Step-by-Step Process (Provider Office)

  1. Verify eligibility and benefits; confirm network status.
  2. Determine if prior authorization or pre-certification is required (check codes and site of service).
  3. Gather clinical documents aligned to the payer’s medical policy.
  4. Submit the request via portal, ePA, or phone/fax as directed by the plan.
  5. Track status; respond promptly to requests for additional information.
  6. Receive determination (approved/denied/partial) with an authorization or certification number.
  7. Document the auth/cert number in the chart and share with scheduling and billing.
  8. If admitted, perform concurrent review/updates as required for continued stay.

If Denied

  • Review the denial letter and medical policy cited.
  • Options:
    • Correct and resubmit with missing info
    • Peer-to-peer discussion (ordering provider with plan’s medical director)
    • File an appeal (follow timelines and include strong clinical support)
  • Consider alternative covered treatments per the medical policy.

Best Practices

  • Use accurate CPT/HCPCS and ICD-10 codes from the start.
  • Align documentation to payer criteria (document failed conservative therapy when required).
  • Keep a central log of pending and approved auths/certs with expiration dates and units/LOS.
  • Confirm approvals still valid if dates shift; modify if needed before the new service date.
  • Educate patients: “Approval confirms medical necessity and coverage rules, not final payment.”

Terminology Crosswalk (Common Variations)

  • Pre-Authorization/Prior Authorization/Pre-Approval: Usually the same; focuses on service/drug medical necessity.
  • Pre-Certification/Admission Certification: Often linked to inpatient/facility approval and length of stay.
  • Predetermination/Pre-Treatment Estimate: Often used in dental/OON settings—an estimate of benefits, not an approval.
  • Notification Only: Some services just require plan notification, not clinical review.

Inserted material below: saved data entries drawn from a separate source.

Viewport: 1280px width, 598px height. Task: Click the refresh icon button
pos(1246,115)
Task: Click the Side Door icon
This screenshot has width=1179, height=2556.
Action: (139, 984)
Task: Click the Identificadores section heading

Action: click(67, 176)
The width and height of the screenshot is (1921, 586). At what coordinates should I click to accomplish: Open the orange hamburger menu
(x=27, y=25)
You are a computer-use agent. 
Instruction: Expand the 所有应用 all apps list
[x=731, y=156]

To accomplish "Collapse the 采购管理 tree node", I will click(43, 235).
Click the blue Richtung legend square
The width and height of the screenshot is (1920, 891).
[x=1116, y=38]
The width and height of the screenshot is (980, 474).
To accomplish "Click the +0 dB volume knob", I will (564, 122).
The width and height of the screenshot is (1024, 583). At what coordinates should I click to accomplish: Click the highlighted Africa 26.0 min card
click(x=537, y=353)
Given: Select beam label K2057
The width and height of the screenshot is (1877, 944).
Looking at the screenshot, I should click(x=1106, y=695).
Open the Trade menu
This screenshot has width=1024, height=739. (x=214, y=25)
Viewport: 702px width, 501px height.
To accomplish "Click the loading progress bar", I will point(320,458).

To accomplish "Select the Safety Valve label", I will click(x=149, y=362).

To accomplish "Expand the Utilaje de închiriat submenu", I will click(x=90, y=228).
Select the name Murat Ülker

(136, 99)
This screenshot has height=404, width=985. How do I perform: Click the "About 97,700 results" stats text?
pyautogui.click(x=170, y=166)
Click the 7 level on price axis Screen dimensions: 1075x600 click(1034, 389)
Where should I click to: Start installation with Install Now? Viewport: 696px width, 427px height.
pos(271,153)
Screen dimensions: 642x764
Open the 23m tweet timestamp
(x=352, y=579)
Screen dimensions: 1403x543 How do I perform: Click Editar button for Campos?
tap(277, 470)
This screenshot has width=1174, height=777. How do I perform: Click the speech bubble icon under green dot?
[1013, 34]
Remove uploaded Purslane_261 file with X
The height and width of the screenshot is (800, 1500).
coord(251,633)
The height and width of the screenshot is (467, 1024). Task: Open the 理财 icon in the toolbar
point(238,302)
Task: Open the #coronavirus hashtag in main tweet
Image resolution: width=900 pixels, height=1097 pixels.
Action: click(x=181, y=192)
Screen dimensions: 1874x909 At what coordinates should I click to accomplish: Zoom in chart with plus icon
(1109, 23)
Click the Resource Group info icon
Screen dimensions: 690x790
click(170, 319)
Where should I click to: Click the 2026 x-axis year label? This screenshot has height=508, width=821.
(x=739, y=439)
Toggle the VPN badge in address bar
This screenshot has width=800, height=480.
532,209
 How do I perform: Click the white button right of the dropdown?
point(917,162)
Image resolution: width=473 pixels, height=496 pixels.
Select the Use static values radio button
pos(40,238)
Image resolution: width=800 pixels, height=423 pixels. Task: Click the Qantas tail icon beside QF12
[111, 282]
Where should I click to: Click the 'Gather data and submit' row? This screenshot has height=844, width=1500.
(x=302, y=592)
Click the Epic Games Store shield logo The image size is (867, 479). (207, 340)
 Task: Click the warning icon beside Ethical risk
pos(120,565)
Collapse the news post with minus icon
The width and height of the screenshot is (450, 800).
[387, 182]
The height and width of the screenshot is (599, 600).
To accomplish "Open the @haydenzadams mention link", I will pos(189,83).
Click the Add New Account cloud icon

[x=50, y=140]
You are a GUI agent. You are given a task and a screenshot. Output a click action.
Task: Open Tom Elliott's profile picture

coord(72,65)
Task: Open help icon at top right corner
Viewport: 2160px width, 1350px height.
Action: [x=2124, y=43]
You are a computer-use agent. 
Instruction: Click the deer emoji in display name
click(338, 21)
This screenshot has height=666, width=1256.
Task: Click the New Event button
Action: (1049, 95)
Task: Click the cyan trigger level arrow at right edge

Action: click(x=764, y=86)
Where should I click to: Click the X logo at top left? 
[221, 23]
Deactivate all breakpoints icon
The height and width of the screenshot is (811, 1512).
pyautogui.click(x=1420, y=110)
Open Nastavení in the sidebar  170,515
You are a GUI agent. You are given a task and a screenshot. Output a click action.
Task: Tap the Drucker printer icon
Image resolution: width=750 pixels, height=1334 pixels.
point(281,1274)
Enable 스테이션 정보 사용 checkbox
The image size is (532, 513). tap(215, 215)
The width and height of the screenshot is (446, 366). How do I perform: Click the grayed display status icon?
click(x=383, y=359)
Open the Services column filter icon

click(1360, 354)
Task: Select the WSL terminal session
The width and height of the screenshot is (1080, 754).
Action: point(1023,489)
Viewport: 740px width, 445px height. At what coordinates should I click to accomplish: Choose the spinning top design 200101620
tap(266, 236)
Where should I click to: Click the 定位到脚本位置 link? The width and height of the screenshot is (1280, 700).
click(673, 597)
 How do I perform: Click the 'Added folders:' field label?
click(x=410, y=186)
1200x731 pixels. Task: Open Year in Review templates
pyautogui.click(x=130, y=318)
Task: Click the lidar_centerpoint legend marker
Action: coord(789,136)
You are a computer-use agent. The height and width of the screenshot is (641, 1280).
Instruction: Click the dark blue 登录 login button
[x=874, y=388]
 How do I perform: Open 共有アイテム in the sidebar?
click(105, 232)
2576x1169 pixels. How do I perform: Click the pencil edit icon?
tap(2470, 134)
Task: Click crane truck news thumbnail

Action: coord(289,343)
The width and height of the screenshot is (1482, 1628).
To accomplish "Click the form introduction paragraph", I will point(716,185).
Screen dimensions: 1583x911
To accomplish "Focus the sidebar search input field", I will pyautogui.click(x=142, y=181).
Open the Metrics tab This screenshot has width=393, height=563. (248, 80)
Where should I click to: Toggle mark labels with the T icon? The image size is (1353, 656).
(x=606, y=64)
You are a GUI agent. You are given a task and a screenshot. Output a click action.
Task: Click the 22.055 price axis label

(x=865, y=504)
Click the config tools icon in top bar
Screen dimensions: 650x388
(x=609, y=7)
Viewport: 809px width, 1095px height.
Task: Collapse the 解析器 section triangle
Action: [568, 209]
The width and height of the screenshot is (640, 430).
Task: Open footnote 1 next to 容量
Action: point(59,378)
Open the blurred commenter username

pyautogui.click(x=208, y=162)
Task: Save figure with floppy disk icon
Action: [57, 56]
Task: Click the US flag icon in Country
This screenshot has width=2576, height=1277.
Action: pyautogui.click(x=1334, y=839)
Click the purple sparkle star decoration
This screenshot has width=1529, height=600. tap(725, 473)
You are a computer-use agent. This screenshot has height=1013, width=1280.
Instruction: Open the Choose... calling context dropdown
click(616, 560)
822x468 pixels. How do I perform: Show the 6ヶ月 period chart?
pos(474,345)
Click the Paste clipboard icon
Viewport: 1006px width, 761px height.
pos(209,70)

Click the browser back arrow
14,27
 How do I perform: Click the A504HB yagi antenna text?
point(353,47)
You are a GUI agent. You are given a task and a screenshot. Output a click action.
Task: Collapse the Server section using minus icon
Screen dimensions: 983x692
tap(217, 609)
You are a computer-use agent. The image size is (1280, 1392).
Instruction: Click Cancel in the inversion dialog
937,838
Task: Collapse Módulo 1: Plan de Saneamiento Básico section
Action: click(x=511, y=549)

Frequently Asked Questions

  • Do I need both pre-auth and pre-cert?
    • Sometimes. Example: A surgery that requires both procedure approval (pre-auth) and inpatient admission approval (pre-cert).
  • Is emergency care exempt?
    • Usually yes for prior approval, but post-admission notification is commonly required.
  • How long is an approval valid?
    • Varies by payer and service (e.g., 30–90 days). Check the approval letter.
  • What if the service date changes?
    • Contact the payer to update or extend the authorization to avoid denials.
  • Can members submit their own requests?
    • Members can initiate inquiries, but providers typically submit clinical documentation.

Key Takeaways

  • Many plans use the terms interchangeably. When different, think: pre-authorization = service; pre-certification = admission/setting.
  • Always check the plan’s rules for the member’s benefit plan and the specific codes.
  • Submit early, include complete clinicals, and document the approval details in the chart and billing workflow.